The Difference-in-Differences Method

The Difference in Differences Method

Comprehensive and continuous Impact evaluations are a crucial tool for generating accountability and learning. At both a national and international level, they are crucial to knowledge building and assessing the effectiveness of development programs.

By informing stakeholders of the aspects of a program that need to be restructured, time and resources can then be directed down a profitable route. The difference-in-differences method is a popular Impact analysis approach used for measuring the impact of an intervention on groups of people.

Applied when the program assignment rules are more ambiguous, it requires stronger assumptions than randomized assignments. 

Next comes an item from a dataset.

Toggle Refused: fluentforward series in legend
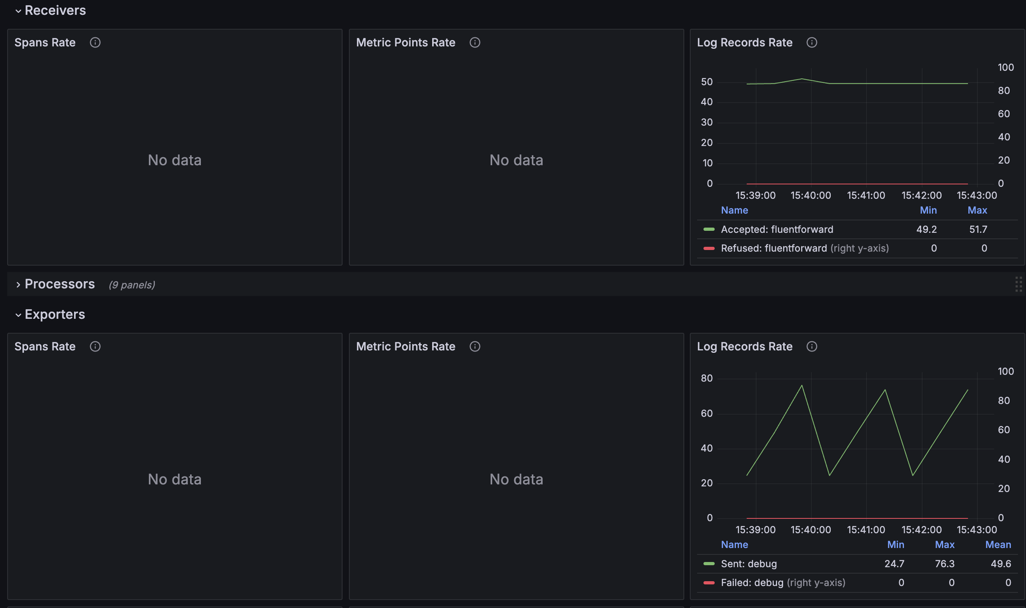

An Explanation of How the Method Can be Applied Indicates that it Operates much as its Name Suggests

The difference-in-differences method compares the changes in outcome over time between a group of people enrolled in a program (i.e. the treatment group) and a group that is not enrolled in a program (i.e. the control or comparison group). It then proceeds to measure the differences. 

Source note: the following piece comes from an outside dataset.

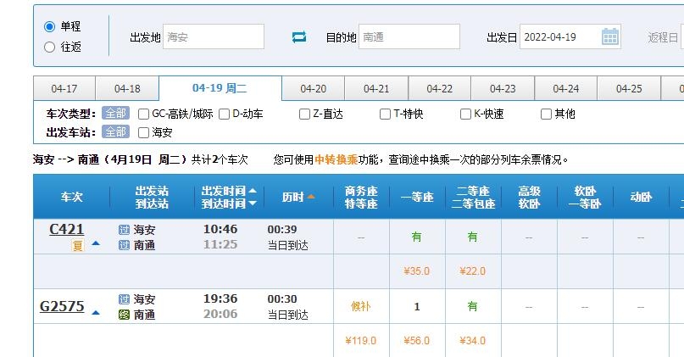Click the 复 badge under train C421
This screenshot has width=684, height=357.
pos(78,246)
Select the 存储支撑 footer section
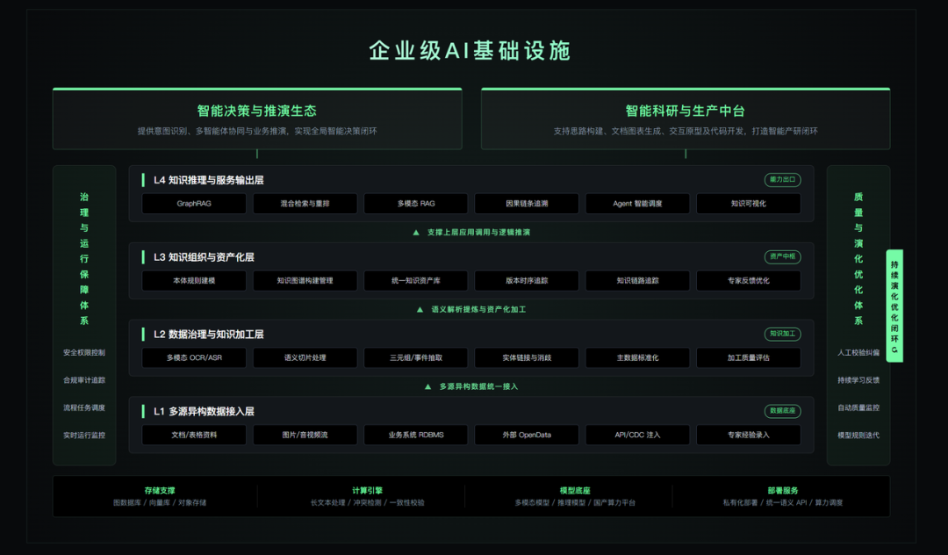 (x=160, y=496)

The First Difference: The treatment Group

The method takes into account the before and after differences in the treatment group’s outcomes. It compares the same group to itself, so as to evaluate the factors that are constant over time in the treatment group.

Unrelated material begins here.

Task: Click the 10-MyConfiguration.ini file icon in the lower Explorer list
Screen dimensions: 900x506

The Second Difference: Time-Varying Factors 

The method then evaluates the before and after differences in the control or comparison group- which was exposed to similar conditions as the treatment group. This is done to compare the results to the treatment group. 

The Third Difference:  Clearing Time- Varying Factors

Finally, the method clears all the time-varying factors from the first difference by subtracting the second difference from it. This leaves us an estimation of the intervention – or the difference-in-differences. 

A Formulaic Expression may Simplify Understanding of the method

  • Calculate the before-after difference in the outcome for the treatment group (B-A).
  • Calculate the before-after difference in the outcome for the comparison group (D-C)
  • Calculate the difference between the difference in outcomes for the treatment group (B-A) and the difference for the comparison group (D-C). This is the difference-in-differences: (DD)=(B-A)-(D-C).

The basic assumption that the difference-in-differences method operates on, is that the changes in the treatment group occurred due to the intervention. In the absence of this, it would have led to the same results as the control group. Hence, it does exactly what its name suggests: It combines before and after comparisons and comparisons between those enrolled and not enrolled in the group to produce an estimate of the results. 

Therefore, while it is a useful tool for impact evaluation, certain factors to remember for its application are: 

  1. The control group has to be well-defined. 
  2. The assumption was that the trends in the treatment and control group would have been the same in the absence of treatment. 

Nevertheless, it remains a powerful data analysis tool and a welcome addition to an impact practitioner’s toolkit.